Each of us has lived through multiple extinctions, without realizing it, as animals die out or plant populations dwindle away.
We don’t always, or even often, realize it because these beings typically are not in our field of awareness.
When we are aware of species loss (or at least so I've found in the US), we assume they’re ‘over there’ somewhere, wherever 'there is, perhaps in a rainforest on another continent.
Something separate from our physical space and existence.
But extinction events occur in everyone’s backyard: Alabama, for example, is one of the most richly biodiverse places in the country.
How many species in Alabama have been lost or nearly so, perhaps without our ever knowing it?
And if you do know it, do you get a chance to say goodbye?
I often wonder what it was like to be in the last generation of people who knew acres of American chestnut, towering over the landscape.
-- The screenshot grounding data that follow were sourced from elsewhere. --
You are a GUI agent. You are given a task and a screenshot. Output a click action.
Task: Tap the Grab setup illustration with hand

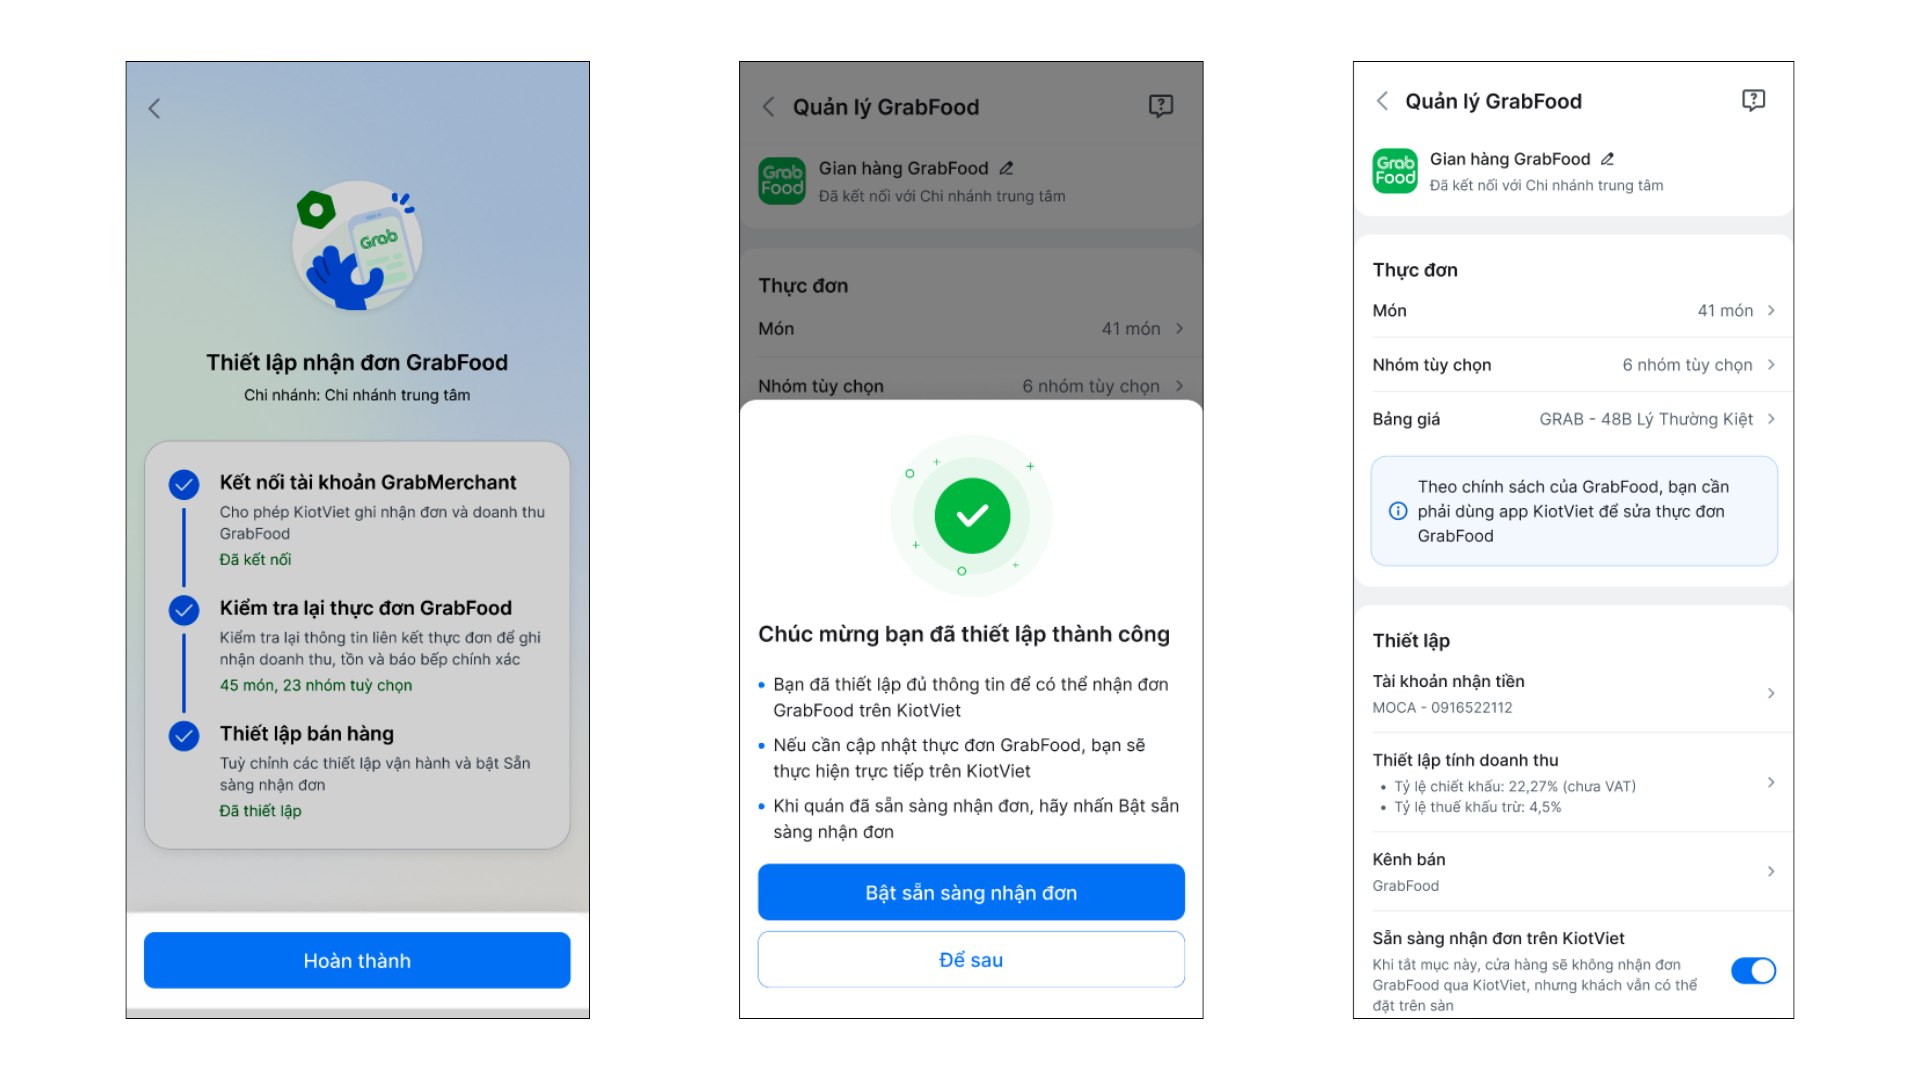click(357, 246)
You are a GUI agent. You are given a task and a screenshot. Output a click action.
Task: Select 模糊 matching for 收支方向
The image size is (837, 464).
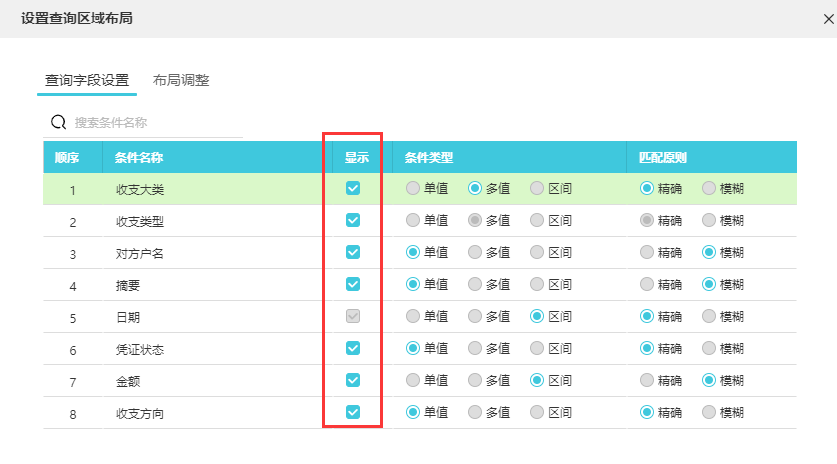tap(709, 412)
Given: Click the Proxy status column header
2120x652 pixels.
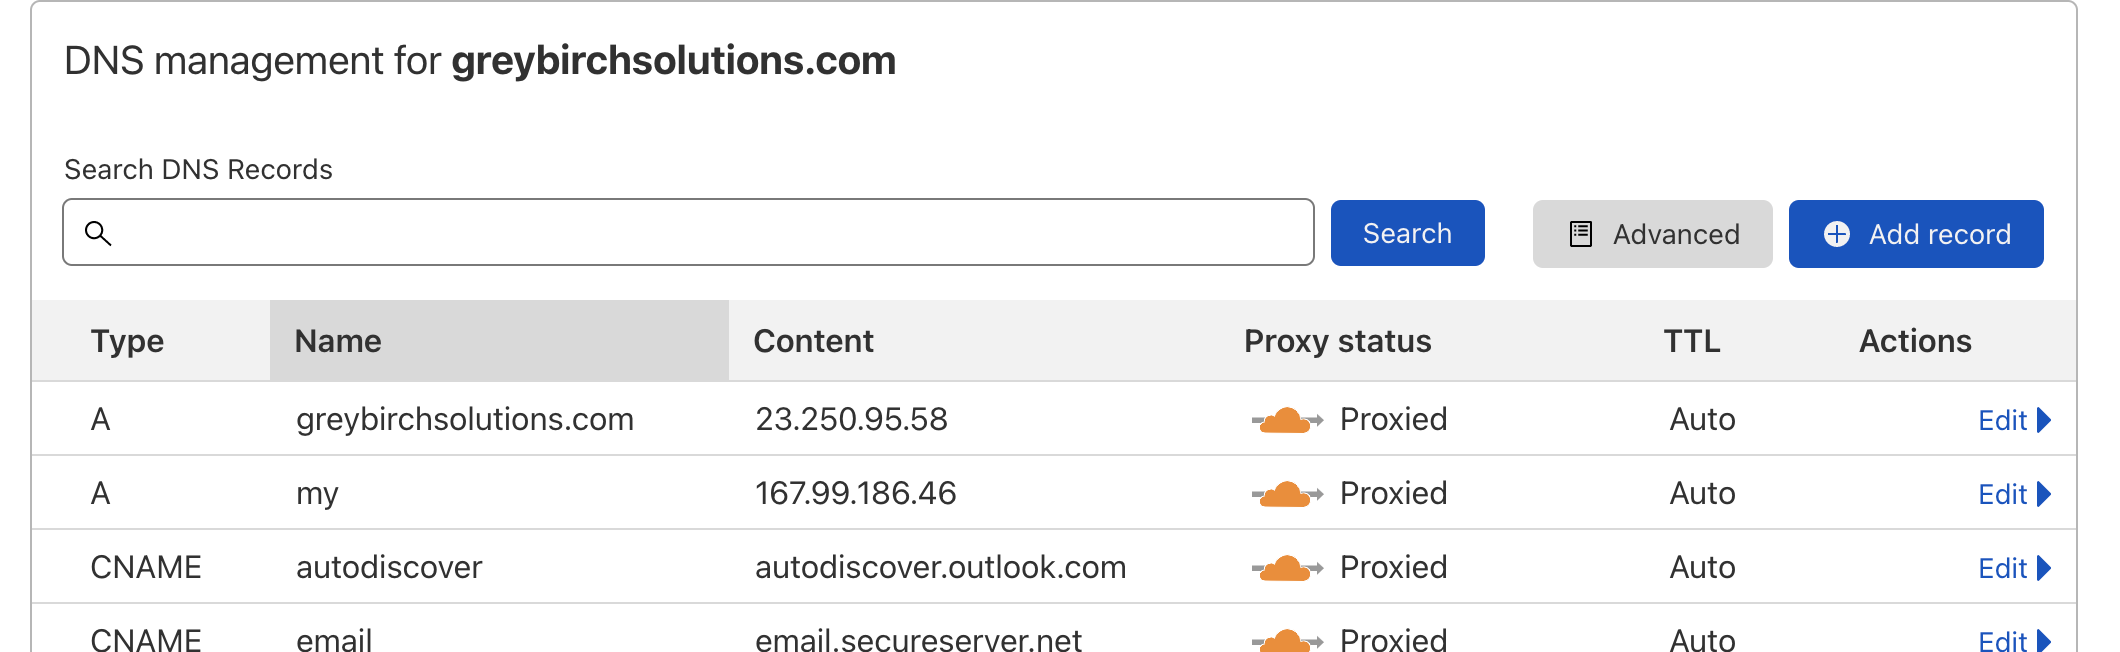Looking at the screenshot, I should tap(1337, 341).
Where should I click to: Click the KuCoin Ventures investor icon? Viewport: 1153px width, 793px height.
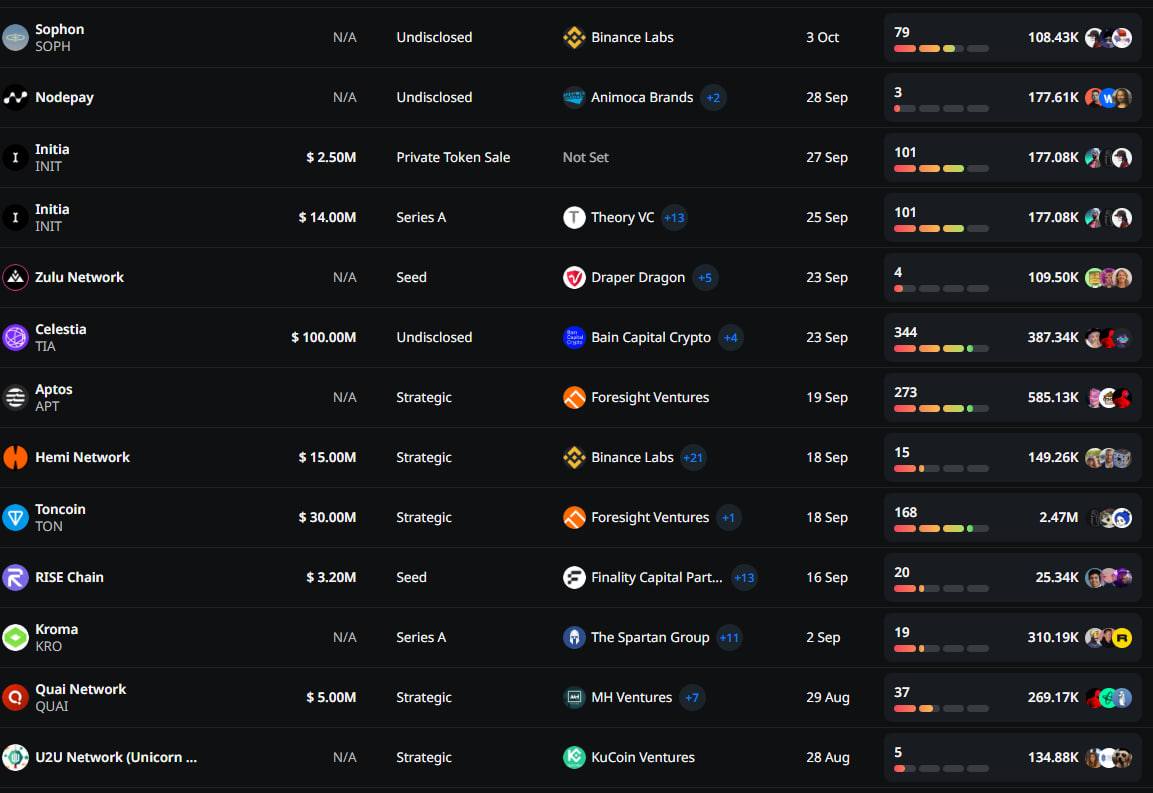574,757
To know what they tasted like, or what the bark felt like beneath their palm.
Maybe they noticed the particular way the roots and limbs touched or shied away from neighboring trees, the weight of the leaves on the branches, the feeling of being in a forest you and I will never have a chance to stand in.
What is it like to have this experience at the beginning of your life but not the end?
What is it like to hold the memory of a tree that future generations won’t have?
For those new post-chestnut generations, how does time shape the memory of the species that once were?
Shimmering and fading at the edges, like a mirage in the desert, eventually fading away into story. Like looking in an antique mirror and imagining all the faces reflected there before, but that won't be reflected again.
Like looking in a mirror and imagining, though, that imagination comes with a longing, a desire: What would it be like to see those lost faces?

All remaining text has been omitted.